* **Input data**:

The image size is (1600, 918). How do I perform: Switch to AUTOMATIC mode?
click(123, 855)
* * *
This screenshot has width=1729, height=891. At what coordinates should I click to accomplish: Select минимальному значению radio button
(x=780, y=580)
* * *
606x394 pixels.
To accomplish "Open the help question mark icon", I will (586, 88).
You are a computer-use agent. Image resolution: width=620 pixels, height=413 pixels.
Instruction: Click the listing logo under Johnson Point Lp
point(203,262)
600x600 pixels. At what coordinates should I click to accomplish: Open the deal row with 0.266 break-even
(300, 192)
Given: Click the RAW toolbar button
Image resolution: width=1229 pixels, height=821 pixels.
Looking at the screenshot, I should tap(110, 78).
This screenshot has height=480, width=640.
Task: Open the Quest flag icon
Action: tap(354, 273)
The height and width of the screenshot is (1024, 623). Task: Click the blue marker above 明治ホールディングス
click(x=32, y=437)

* **Task details**: Extract every line of the records above that contains the string "accomplish", matching case exactly.

* **Worked solution**:
This screenshot has width=1729, height=891. At what coordinates should I click to accomplish: Select минимальному значению radio button
To accomplish "Open the help question mark icon", I will (586, 88).
600x600 pixels. At what coordinates should I click to accomplish: Open the deal row with 0.266 break-even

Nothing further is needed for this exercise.